28. An isolated nucleic acid molecule encoding the engineered reverse transcriptase of any one of claims 1-27.

29. An expression vector comprising the isolated nucleic acid of claim 28.

30. A host cell transfected with the expression vector of claim 29.

31. A method of using the engineered reverse transcriptase of any one of claims 1 to 27, said method comprising contacting said engineered reverse transcriptase with a nucleic acid template under suitable conditions to produce a polymerized nucleic acid product, wherein said nucleic acid template is RNA, DNA, or a nucleic acid comprising non-natural nucleotides.

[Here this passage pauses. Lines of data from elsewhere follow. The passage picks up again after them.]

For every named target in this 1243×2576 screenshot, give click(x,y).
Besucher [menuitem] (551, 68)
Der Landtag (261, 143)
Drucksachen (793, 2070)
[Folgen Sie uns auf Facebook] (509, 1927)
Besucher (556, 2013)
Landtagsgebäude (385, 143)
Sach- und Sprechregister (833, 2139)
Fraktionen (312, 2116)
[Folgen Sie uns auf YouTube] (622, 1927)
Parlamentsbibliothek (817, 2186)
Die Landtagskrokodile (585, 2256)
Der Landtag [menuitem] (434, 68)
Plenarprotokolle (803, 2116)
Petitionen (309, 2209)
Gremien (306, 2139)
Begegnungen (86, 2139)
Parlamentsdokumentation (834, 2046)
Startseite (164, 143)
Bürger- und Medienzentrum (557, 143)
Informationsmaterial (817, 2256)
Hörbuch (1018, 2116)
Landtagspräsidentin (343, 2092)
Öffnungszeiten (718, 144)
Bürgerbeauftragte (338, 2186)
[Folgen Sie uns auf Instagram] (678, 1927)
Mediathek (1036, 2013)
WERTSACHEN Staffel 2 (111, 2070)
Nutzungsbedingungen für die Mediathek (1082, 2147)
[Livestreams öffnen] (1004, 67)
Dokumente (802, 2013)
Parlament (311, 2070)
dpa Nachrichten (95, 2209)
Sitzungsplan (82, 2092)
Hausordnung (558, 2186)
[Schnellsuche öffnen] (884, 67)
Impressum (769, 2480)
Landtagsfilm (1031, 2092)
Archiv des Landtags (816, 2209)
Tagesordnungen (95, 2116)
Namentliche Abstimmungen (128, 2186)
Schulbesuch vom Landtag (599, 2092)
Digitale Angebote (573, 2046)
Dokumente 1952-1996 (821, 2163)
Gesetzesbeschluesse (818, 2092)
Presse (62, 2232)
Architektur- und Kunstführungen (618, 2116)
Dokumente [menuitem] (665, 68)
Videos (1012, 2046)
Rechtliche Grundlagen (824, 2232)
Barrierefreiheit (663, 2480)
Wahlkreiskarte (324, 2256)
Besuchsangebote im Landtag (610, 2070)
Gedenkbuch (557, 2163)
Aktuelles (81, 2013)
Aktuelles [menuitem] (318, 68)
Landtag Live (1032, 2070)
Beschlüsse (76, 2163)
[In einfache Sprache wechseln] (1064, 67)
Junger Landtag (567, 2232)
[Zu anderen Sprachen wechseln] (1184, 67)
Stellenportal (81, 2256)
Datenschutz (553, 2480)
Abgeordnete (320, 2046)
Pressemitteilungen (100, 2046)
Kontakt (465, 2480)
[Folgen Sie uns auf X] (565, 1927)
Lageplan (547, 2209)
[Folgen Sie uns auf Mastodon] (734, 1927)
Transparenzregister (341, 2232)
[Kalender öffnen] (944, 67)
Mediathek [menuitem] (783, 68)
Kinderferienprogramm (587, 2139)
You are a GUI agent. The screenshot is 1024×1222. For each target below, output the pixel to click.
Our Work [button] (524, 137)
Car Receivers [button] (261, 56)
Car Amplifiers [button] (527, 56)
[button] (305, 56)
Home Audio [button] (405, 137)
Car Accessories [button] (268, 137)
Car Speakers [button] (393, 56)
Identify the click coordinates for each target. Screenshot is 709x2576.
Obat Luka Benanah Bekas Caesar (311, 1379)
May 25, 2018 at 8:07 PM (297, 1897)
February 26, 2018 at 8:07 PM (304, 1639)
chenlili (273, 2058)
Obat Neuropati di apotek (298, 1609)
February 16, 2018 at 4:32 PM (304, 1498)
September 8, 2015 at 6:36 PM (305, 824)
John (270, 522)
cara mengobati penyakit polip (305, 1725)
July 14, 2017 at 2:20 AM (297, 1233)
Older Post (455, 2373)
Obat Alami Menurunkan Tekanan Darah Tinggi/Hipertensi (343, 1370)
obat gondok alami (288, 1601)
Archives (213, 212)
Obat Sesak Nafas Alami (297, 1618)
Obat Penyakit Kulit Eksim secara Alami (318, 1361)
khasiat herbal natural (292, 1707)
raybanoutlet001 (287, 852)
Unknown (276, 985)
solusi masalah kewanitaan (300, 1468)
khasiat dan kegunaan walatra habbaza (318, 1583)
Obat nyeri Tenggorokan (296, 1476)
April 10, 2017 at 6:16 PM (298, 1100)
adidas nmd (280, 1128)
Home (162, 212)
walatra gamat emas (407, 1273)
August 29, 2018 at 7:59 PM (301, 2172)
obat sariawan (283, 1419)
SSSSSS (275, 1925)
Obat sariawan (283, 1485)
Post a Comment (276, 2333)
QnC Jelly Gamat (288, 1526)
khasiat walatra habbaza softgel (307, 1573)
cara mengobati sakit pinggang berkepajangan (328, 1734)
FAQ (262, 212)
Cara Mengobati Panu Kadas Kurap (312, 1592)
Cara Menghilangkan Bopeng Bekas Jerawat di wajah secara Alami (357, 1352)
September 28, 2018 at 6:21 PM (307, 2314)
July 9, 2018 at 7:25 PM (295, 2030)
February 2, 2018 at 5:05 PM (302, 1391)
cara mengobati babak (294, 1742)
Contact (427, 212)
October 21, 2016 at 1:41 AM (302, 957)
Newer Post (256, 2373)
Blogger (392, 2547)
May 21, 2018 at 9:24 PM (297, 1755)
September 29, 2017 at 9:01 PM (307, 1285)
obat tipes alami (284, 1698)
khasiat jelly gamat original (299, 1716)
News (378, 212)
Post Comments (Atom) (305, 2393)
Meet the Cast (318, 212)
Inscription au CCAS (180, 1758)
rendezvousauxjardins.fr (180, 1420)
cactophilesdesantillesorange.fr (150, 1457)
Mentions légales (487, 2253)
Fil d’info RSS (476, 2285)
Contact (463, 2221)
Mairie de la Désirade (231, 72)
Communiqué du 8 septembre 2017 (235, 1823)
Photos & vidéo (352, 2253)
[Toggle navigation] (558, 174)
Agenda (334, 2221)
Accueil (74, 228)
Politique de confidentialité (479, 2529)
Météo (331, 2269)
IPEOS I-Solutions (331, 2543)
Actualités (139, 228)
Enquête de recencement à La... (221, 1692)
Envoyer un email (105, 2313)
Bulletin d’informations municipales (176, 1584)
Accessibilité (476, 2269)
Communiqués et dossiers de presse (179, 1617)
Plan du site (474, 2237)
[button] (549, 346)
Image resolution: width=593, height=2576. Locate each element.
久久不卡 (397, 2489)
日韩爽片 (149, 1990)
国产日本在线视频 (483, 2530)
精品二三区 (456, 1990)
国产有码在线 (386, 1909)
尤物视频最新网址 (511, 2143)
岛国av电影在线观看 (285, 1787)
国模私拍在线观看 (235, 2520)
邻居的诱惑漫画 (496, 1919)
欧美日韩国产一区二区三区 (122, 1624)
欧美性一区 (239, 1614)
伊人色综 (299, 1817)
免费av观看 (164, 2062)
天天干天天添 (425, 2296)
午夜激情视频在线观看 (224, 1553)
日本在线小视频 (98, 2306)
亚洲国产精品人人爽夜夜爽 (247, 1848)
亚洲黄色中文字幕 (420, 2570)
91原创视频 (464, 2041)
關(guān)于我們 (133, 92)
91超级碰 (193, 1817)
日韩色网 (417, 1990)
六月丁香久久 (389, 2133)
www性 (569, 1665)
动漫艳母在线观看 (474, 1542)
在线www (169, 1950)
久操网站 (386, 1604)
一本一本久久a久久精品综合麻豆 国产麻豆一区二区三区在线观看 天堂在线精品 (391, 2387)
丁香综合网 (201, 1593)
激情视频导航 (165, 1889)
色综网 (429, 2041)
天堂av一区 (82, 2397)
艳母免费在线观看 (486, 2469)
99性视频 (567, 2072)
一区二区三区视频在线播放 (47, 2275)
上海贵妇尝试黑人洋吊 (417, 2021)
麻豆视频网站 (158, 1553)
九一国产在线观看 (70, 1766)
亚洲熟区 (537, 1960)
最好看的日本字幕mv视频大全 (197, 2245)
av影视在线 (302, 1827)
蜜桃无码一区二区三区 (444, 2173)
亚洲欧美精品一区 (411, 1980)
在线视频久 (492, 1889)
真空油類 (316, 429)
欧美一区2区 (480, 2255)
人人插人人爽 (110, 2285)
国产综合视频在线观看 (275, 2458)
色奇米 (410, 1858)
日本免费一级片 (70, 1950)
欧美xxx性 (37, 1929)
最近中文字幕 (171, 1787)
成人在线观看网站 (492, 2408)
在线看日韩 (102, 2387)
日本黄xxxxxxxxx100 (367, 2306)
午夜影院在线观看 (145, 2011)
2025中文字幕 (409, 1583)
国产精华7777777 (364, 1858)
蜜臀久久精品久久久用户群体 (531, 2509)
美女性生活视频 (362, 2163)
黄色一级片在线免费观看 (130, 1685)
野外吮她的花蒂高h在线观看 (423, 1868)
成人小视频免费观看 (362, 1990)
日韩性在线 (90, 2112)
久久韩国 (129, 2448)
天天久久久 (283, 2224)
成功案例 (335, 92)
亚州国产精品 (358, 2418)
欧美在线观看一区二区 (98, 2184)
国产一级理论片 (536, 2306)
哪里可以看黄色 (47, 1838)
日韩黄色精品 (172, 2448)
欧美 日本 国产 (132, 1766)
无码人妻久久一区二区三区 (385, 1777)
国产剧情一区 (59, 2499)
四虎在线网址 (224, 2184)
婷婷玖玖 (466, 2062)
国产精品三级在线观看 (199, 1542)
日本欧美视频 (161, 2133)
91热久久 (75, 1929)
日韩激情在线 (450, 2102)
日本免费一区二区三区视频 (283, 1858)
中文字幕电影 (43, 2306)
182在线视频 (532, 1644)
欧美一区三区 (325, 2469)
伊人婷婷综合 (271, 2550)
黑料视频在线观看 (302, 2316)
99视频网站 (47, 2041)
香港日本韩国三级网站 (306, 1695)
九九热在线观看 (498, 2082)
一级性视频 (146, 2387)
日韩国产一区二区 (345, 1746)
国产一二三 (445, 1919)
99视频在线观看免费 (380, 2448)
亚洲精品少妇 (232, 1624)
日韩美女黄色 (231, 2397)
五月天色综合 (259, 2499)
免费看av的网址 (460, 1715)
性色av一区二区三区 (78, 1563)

32. A method of nucleic acid extension, the method comprising:

(a) Contacting a target nucleic acid molecule with an engineered reverse transcriptase and a plurality of barcoded nucleic acid molecules comprising a barcode sequence, an

(b) Incubating the target nucleic acid, the engineered reverse transcriptase, and the barcoded molecule under conditions in which the barcoded molecule is extended by the engineered reverse transcriptase, wherein the engineered reverse transcriptase comprises an amino acid sequence of the engineered reverse transcriptase of any one of claims 1 to 27.